● **Source text**
⟨

We simulated the detection of butadiene (C4H6) on Titan’s surface. To address the slow reaction kinetics expected at Titan’s low temperatures, we focused on click reactions enabled by the Carboni-Lindsey mechanism [6]. It consists of a fast and selective reaction between a 1,2,4,5-tetrazine molecule and an olefin (butadiene, in our application), producing as its sole by-product N2, the major component of Titan’s atmosphere. Being an irreversible reaction mechanism, it accumulates signal over time, an adequate approach to low analyte concentrations [7]. We tested several tetrazine substituents to optimize the reaction kinetics and uncovered a tetrazine derivative (tz) which reacts with butadiene to form a dihidro-pyridazine molecule (dh-pyr). It produces a high emissivity product, generating an off-on fluorescence signal at 450 nm (Figure 2A), making the selected tetrazine derivative (tz) an ideal indicator of butadiene. The immobilization of tetrazine molecules in polyurethane-based membranes produces physical sensors resistant to leaching in hydrocarbon environments. Their electronic incorporation is ongoing.

⟩

● **Instructions to follow**
In the passage on detecting butadiene on Titan, what is the only by-product of the reaction between the tetrazine molecule and butadiene? The records have nothing to do with this exercise.

● **Excerpted data**
⟨

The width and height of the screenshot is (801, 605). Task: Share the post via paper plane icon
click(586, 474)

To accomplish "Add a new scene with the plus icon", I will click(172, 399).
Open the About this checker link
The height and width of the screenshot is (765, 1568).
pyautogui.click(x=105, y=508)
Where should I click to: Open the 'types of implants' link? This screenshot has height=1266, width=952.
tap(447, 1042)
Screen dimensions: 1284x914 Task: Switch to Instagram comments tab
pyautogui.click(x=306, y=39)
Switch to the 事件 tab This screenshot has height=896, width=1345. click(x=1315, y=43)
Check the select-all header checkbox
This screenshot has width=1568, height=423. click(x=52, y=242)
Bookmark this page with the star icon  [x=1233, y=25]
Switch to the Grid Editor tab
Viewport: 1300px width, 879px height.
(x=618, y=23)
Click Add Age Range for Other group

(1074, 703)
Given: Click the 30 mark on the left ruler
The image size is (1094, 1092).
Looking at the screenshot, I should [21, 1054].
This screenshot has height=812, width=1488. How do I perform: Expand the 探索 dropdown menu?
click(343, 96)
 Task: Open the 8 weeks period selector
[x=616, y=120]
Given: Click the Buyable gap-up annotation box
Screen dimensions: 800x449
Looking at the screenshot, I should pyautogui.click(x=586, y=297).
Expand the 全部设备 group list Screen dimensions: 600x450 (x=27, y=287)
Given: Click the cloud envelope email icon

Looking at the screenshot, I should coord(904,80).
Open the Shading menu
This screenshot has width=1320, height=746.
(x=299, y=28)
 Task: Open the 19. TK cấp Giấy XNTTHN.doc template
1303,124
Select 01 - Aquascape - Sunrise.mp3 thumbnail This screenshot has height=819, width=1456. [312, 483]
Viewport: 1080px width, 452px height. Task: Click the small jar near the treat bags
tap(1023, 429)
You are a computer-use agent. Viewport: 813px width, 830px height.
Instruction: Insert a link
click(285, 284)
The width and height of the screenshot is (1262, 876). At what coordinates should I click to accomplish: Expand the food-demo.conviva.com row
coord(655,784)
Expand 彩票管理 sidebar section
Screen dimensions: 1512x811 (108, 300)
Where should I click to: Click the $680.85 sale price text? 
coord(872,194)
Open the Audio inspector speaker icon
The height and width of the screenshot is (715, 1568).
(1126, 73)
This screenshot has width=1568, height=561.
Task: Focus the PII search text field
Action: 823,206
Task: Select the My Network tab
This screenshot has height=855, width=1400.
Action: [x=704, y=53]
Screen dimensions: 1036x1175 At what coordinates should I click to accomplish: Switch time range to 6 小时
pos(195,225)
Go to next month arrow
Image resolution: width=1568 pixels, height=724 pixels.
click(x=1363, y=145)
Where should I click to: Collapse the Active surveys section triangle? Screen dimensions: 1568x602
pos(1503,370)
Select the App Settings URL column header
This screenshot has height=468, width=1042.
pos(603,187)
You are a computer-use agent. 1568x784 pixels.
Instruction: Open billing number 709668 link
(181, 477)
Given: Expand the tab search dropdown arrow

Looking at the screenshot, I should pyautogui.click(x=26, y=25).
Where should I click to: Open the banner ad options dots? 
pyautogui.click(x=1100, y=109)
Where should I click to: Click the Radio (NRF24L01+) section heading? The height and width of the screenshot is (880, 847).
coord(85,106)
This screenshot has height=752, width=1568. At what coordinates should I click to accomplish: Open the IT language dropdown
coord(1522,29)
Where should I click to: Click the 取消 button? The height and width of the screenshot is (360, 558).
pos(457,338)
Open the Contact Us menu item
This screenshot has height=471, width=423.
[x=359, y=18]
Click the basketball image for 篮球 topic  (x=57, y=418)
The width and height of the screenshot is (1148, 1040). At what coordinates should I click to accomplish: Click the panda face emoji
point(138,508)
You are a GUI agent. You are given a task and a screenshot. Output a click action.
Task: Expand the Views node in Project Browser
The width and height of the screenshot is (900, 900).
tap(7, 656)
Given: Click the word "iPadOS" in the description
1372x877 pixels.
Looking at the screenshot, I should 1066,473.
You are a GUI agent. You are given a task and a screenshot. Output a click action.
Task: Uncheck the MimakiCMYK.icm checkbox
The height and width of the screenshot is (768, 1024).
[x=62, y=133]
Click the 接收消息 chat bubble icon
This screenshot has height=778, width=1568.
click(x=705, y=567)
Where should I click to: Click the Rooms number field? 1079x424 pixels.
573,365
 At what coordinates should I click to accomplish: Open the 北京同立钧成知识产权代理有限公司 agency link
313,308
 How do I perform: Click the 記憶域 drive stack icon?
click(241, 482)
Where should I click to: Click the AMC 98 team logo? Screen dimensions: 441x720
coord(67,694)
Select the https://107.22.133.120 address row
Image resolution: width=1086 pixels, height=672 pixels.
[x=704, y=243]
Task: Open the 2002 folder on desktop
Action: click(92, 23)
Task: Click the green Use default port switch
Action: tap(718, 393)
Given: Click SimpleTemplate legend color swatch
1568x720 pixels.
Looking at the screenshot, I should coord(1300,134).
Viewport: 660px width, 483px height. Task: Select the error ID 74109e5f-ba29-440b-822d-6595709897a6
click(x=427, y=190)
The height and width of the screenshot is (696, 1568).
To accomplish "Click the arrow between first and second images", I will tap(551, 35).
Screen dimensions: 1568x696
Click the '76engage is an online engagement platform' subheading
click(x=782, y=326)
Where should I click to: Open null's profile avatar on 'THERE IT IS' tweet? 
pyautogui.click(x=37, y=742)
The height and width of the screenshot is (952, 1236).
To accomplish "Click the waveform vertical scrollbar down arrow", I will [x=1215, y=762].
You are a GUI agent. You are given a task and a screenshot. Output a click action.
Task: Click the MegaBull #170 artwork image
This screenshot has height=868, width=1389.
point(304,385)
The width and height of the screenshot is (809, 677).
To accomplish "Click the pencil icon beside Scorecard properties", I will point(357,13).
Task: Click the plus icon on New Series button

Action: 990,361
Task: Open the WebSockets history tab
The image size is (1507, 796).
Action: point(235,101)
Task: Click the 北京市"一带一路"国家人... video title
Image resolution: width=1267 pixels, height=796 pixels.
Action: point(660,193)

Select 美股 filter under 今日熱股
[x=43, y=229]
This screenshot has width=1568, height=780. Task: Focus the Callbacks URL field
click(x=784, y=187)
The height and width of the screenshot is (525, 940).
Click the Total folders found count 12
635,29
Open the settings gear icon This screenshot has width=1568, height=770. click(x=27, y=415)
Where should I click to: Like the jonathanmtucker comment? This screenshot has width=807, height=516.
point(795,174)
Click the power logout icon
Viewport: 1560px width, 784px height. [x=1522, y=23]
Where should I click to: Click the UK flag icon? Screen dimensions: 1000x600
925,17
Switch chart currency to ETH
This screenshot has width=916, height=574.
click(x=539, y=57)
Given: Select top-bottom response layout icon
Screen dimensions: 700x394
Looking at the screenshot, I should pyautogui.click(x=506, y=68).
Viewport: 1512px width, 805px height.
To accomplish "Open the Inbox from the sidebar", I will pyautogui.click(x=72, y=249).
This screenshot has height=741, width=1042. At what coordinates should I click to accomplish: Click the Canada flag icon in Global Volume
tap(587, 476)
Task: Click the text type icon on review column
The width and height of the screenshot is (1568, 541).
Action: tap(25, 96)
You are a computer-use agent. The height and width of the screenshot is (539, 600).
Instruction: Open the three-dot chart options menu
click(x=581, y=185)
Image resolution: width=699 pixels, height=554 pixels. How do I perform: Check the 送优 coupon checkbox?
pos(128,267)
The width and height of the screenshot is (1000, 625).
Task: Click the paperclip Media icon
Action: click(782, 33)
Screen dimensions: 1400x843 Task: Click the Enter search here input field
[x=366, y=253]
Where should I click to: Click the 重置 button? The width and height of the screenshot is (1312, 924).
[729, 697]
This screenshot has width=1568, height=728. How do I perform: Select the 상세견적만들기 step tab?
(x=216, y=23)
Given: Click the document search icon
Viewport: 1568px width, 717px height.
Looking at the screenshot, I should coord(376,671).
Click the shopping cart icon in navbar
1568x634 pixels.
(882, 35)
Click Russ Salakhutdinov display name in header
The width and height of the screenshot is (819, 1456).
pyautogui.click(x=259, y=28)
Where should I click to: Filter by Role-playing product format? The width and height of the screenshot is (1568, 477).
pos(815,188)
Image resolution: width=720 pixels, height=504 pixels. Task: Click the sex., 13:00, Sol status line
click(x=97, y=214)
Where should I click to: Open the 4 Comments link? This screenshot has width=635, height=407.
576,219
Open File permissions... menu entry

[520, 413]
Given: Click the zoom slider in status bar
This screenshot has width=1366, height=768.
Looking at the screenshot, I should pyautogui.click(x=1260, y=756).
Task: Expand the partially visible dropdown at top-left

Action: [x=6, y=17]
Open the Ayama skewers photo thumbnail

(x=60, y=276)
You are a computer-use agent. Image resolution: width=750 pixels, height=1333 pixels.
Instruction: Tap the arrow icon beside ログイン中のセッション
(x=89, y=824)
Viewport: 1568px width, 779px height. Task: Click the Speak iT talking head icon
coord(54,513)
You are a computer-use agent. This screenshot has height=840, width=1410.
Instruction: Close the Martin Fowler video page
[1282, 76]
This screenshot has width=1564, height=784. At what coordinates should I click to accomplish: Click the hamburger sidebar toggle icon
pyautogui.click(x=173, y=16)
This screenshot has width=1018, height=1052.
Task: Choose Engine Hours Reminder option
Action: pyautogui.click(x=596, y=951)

⟩

● **Finished exercise**
N2, the major component of Titan's atmosphere.